Nel progettare e realizzare un nuovo edificio, bisogna fare in modo che il
suo fabbisogno energetico rispetti determinati limiti, imposti dalla
legge. La finanziaria vuole incentivare la costruzione di edifici ancora più
efficienti e per questo un decreto in via di emanazione consentirà di
operare la detrazione pari al 55% dei costi extra (ad esempio per un
maggior isolamento termico) sostenuti per raggiungere un fabbisogno
di energia inferiore di almeno il 50% rispetto ai limiti massimi di
legge. Questo vale solo se gli edifici, o complessi di edifici, superano i 10.000
m3 e siano iniziati entro il 31 dicembre 2007 e terminati nei tre anni
successivi.

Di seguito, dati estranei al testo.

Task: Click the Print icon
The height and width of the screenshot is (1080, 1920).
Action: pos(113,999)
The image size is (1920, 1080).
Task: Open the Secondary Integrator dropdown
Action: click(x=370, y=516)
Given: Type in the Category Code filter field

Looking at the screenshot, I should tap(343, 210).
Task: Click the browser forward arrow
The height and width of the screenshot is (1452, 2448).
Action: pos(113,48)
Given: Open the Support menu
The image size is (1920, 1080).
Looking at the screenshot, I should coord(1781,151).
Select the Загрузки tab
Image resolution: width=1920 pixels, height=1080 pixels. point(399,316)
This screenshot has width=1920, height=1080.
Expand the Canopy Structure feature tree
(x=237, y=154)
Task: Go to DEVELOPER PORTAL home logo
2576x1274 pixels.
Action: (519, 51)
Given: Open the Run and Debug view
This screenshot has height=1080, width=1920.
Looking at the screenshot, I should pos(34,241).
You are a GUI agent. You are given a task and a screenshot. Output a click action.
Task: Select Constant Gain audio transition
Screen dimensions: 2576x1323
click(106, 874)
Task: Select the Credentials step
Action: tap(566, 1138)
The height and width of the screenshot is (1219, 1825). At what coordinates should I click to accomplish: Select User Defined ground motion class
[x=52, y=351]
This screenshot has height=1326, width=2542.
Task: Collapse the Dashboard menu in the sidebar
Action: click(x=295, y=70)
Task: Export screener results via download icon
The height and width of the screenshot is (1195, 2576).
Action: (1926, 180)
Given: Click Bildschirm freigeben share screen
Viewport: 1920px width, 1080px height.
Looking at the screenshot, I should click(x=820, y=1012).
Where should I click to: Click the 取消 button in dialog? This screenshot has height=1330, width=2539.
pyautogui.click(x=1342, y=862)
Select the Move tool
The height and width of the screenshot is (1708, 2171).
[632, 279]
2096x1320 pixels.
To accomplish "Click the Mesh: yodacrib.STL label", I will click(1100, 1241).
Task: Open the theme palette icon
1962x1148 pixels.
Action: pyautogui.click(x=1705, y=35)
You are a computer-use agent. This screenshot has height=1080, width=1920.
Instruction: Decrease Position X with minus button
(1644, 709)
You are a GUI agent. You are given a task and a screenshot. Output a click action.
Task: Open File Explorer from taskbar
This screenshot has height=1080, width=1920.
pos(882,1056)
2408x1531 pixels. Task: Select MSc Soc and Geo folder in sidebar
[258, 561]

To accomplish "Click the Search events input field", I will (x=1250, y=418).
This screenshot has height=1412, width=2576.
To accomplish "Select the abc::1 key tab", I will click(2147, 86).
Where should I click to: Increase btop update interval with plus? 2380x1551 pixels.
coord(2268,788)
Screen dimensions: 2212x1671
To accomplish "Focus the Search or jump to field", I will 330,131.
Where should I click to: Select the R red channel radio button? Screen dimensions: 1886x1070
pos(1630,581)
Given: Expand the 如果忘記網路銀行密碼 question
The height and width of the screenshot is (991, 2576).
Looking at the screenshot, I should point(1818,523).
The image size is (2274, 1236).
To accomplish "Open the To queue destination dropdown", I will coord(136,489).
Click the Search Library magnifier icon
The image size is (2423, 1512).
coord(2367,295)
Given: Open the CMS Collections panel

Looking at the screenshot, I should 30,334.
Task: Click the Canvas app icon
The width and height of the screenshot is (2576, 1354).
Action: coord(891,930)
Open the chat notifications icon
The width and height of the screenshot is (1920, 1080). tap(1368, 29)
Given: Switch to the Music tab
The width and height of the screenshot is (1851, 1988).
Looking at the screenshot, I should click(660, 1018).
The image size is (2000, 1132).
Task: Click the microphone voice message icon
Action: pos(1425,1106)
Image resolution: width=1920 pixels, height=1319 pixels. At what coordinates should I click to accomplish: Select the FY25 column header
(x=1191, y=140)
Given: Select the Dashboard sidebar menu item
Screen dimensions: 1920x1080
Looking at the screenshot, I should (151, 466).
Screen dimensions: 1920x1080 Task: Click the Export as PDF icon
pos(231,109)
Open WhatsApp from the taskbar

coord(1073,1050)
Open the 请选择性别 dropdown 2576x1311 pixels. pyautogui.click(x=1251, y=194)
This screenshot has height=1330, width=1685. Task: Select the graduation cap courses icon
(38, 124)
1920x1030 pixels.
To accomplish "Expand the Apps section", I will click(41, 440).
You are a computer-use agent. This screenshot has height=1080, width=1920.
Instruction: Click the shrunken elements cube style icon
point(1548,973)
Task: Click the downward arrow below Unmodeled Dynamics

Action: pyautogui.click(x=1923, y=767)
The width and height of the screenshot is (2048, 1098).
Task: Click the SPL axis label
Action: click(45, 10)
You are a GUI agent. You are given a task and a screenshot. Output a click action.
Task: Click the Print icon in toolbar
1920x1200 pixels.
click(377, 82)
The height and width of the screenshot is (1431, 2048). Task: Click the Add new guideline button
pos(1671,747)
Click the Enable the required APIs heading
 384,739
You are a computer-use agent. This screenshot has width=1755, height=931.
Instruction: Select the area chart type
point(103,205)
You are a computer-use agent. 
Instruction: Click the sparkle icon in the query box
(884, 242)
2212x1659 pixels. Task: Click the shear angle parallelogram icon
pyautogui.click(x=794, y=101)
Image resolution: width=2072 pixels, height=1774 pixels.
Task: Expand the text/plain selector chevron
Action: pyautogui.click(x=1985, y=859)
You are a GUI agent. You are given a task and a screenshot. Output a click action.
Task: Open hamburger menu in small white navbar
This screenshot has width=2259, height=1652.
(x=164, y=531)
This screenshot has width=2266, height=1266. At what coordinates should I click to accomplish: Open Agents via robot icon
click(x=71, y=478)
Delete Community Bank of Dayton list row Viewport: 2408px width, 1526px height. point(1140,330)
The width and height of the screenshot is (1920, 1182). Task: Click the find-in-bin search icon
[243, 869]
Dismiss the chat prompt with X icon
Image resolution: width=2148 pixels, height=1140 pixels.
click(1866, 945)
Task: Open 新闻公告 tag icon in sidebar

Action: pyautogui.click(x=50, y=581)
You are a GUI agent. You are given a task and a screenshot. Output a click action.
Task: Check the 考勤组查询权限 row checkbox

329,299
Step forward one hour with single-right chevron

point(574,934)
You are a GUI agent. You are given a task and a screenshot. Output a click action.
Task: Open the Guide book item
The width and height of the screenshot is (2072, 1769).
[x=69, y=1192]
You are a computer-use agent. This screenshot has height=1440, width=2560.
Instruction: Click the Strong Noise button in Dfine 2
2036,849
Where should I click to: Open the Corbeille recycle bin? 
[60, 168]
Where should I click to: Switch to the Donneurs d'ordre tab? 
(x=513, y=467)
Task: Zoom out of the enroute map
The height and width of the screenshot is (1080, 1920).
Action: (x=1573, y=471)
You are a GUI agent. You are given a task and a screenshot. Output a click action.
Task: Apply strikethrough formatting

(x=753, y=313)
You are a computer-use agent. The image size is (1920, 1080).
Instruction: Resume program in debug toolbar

Negli extra costi sono incluse anche eventuali maggiori spese
di progettazione.
REQUISITI “ESSENZIALI” CHE L’IMMOBILE OGGETTO D’INTERVENTO DEVE POSSEDERE
PER POTER USUFRUIRE DELLE DETRAZIONI:
• deve essere “esistente”, ossia accatastato o con richiesta di accatastamento in
corso e con ICI pagata, se dovuta;
• deve essere dotato di un impianto di riscaldamento ;
• in caso di demolizione, è ammessa a detrazione la sola “fedele ricostruzione”. Se
viceversa questa comporta ampliamenti, si ritiene che possano essere ritenute
agevolabili unicamente le opere che riguardano le parti “esistenti”.